→ Input material
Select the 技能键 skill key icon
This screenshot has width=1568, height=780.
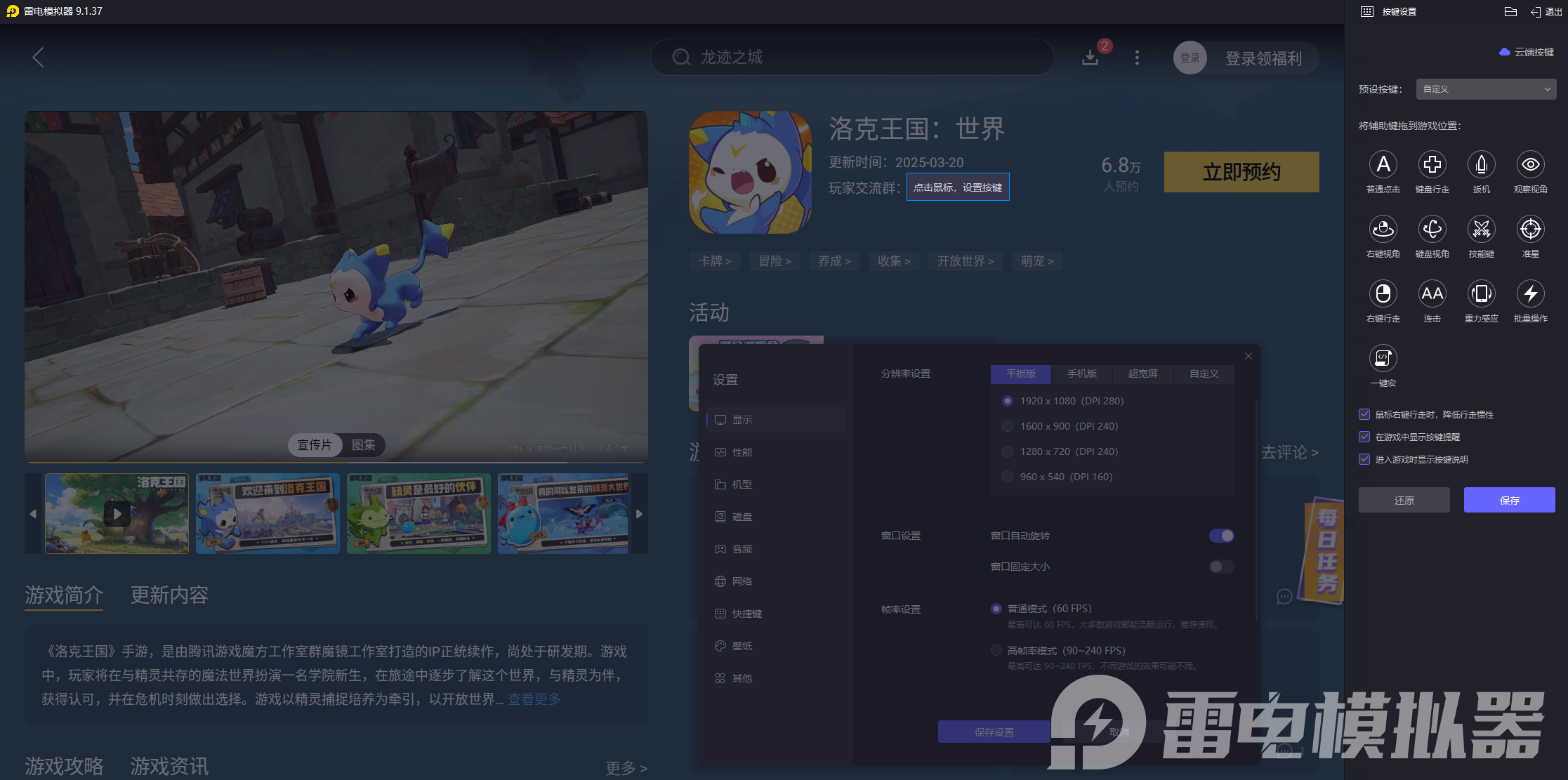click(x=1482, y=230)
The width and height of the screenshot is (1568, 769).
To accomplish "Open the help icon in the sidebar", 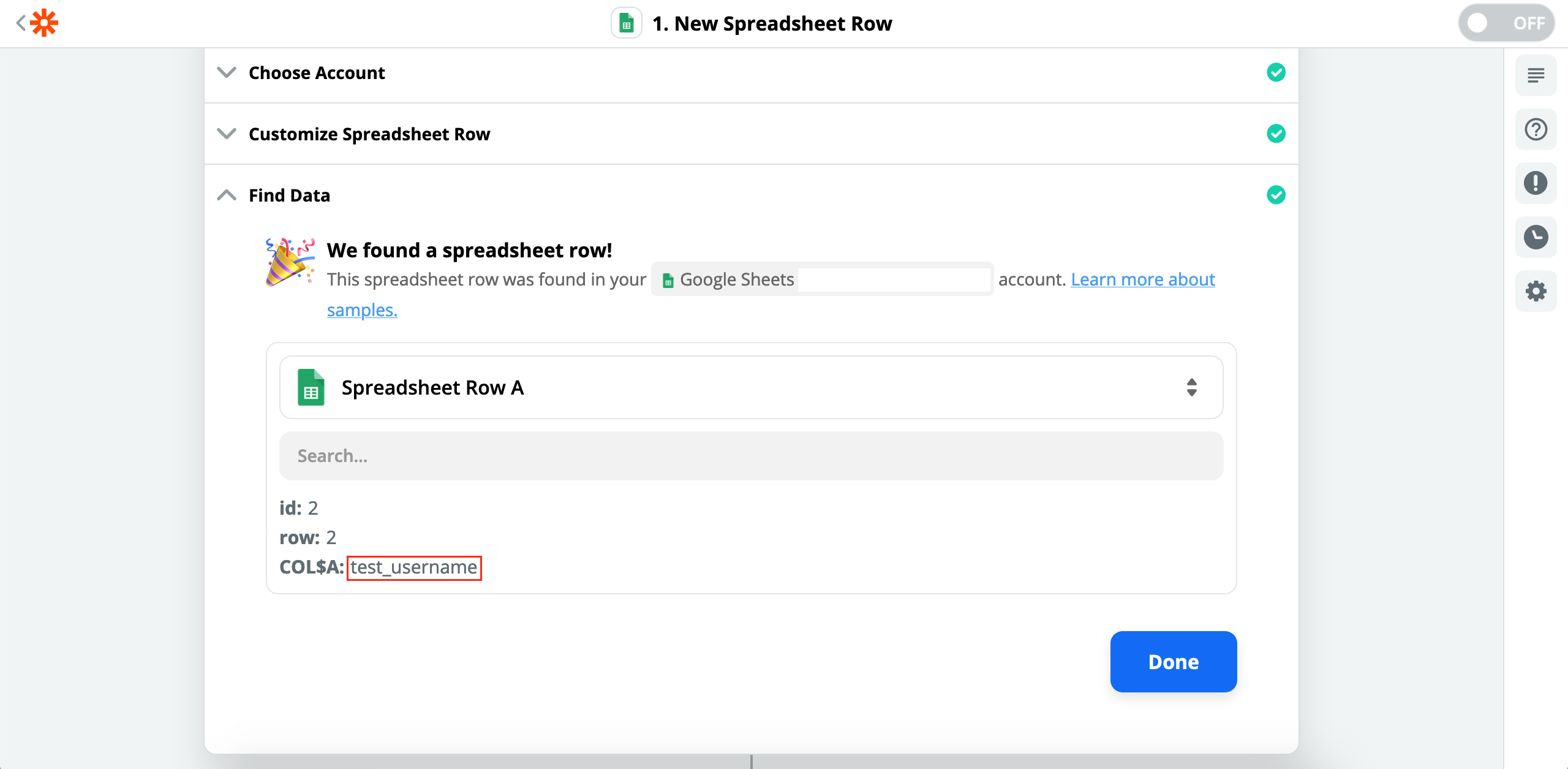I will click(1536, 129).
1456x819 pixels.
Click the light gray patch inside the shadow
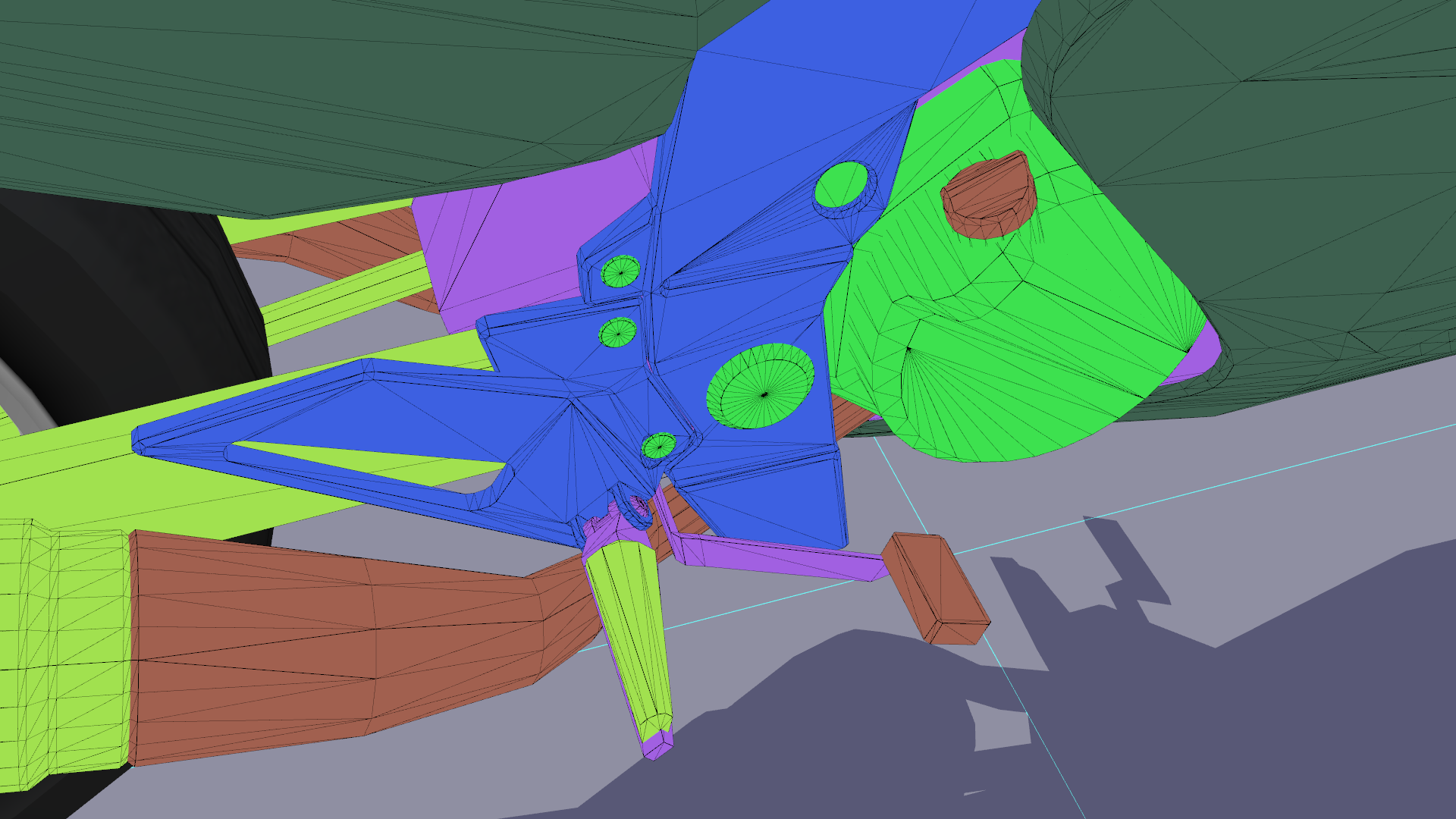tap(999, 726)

* * *

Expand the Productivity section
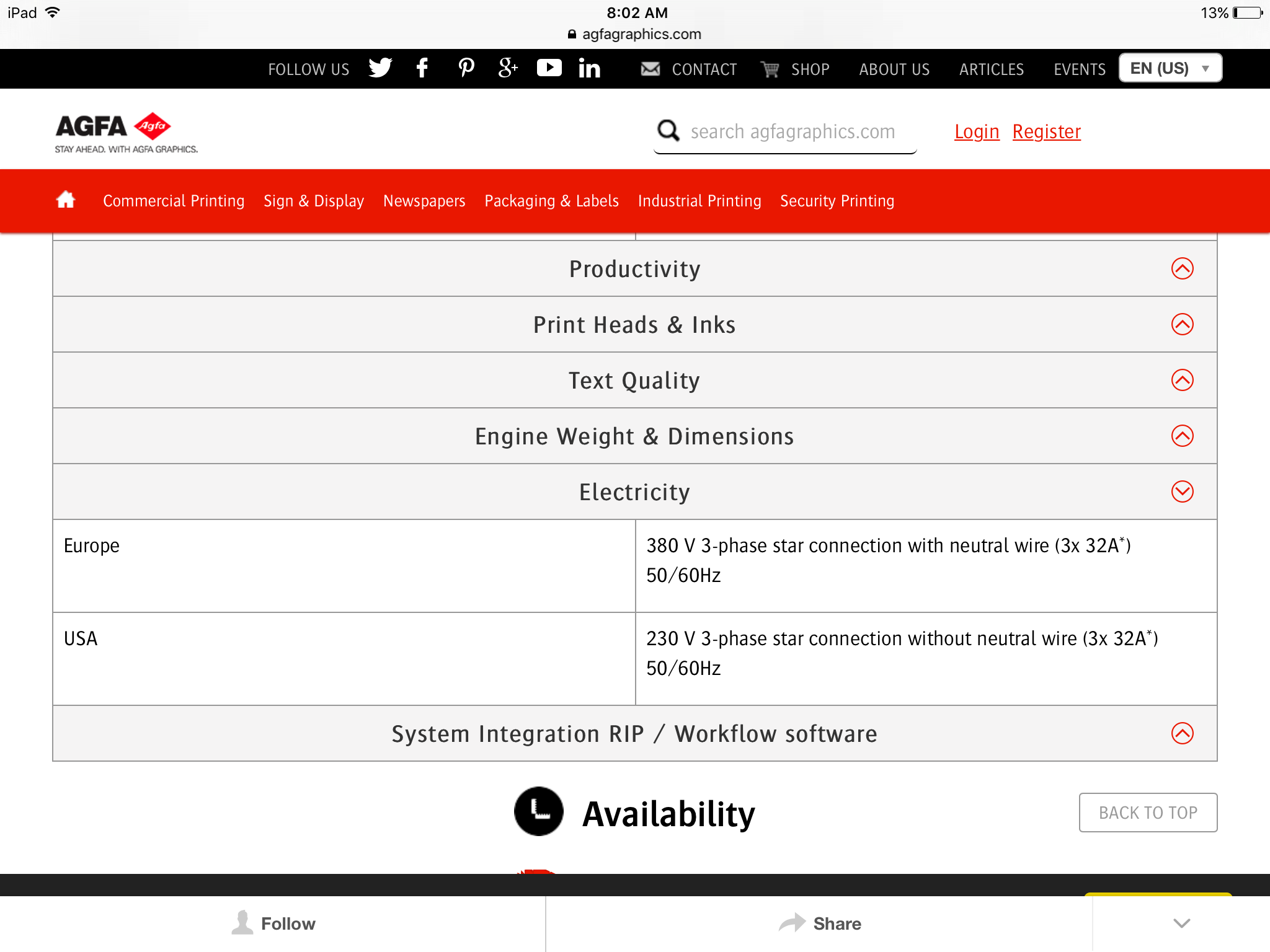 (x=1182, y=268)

--

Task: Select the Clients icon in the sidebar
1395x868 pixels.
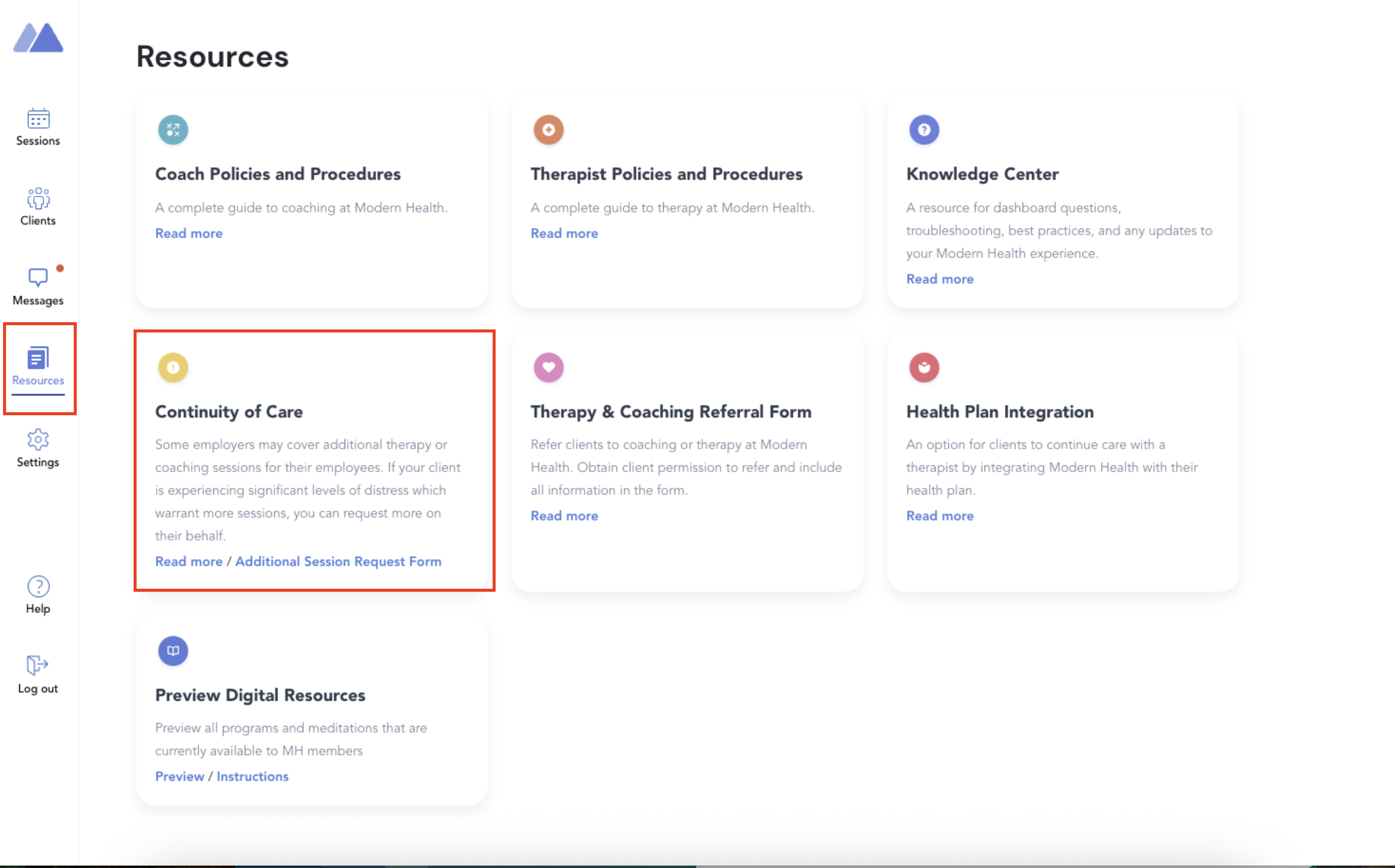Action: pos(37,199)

→ Problem requirements
Return all lines from the material that contain "Select".

→ Written answer
Select the 技能键 skill key icon
Task: Select the Clients icon in the sidebar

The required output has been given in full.